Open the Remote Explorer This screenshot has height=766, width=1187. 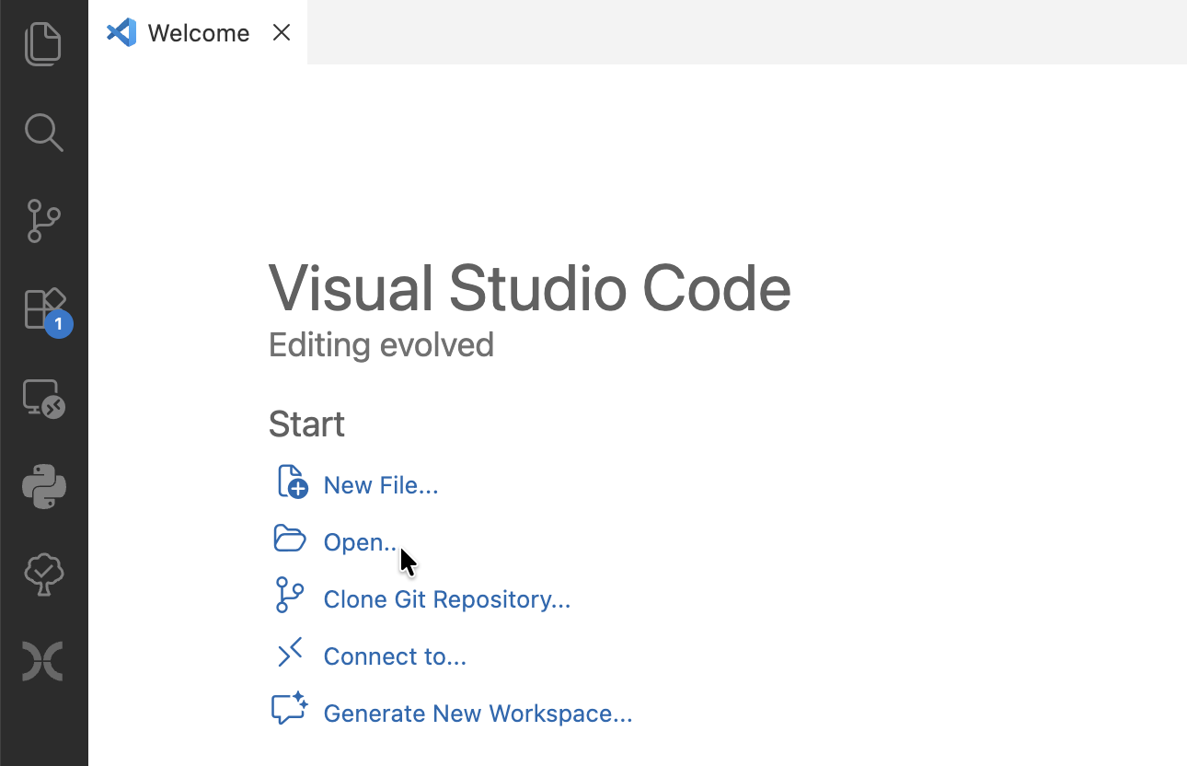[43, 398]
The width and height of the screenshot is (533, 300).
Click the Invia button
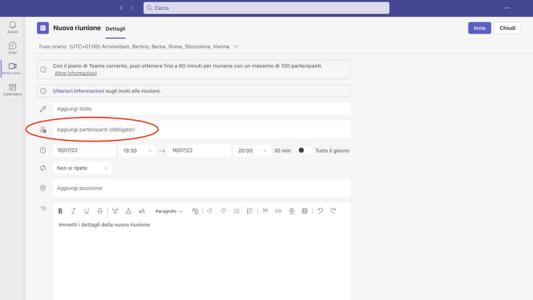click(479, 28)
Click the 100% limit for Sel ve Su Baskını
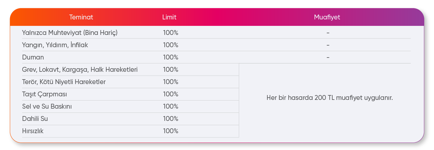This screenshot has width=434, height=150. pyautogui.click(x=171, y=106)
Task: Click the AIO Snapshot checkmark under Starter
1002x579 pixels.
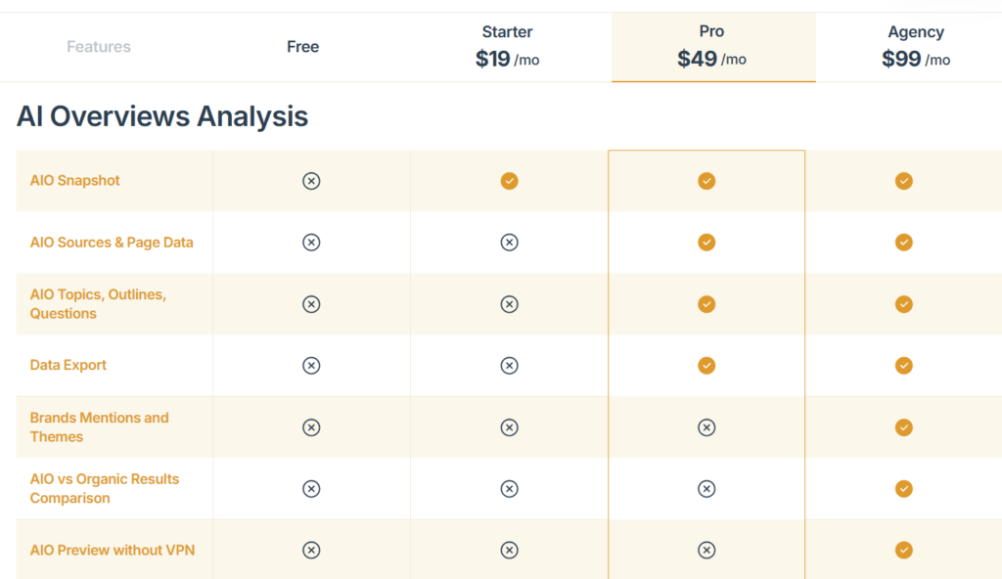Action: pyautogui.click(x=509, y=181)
**********
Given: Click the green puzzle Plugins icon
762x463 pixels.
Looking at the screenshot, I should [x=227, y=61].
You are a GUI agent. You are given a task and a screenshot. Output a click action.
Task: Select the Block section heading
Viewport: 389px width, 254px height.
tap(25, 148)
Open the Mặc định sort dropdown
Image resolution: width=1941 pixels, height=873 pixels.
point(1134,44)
**********
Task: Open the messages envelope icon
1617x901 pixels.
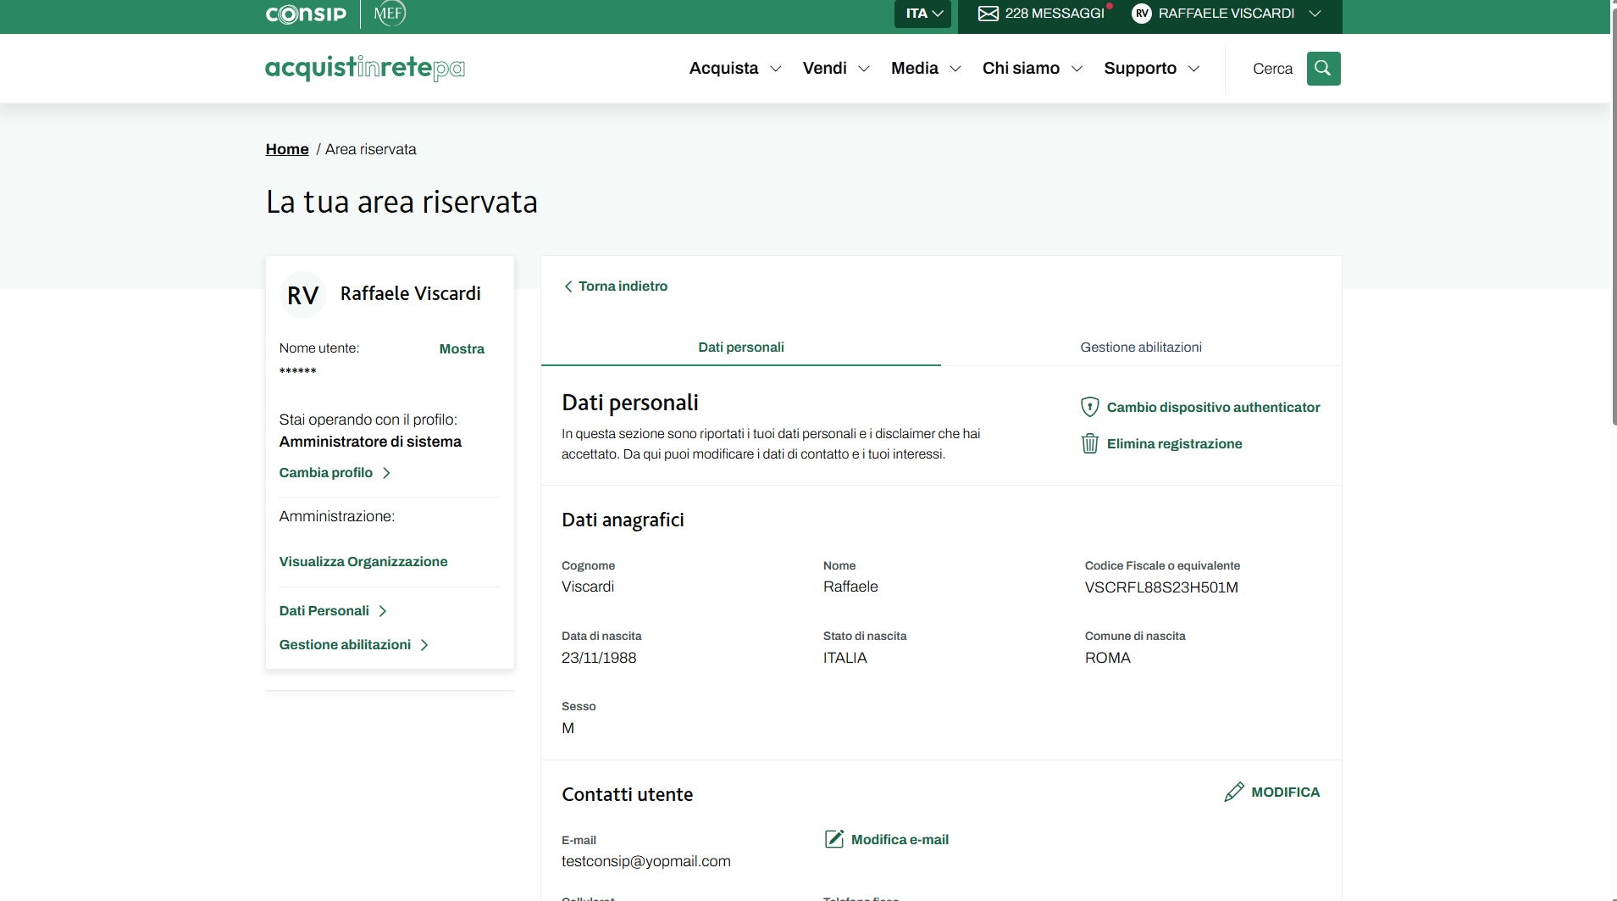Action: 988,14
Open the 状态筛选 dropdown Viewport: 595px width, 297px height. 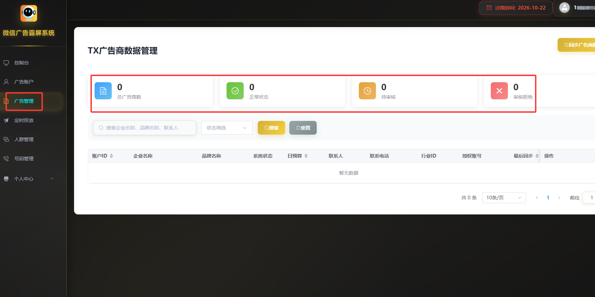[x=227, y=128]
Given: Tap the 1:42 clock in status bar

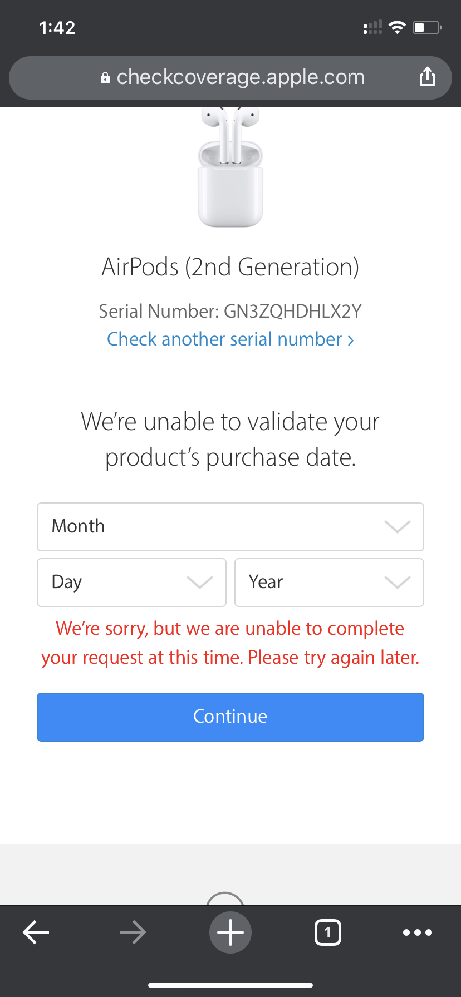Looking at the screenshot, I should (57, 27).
**********
» ASSIGNMENT
Above are the records. Identify each line that contains the word "icon".

» WRITTEN ANSWER
Given: Click the green puzzle Plugins icon
Task: Open the messages envelope icon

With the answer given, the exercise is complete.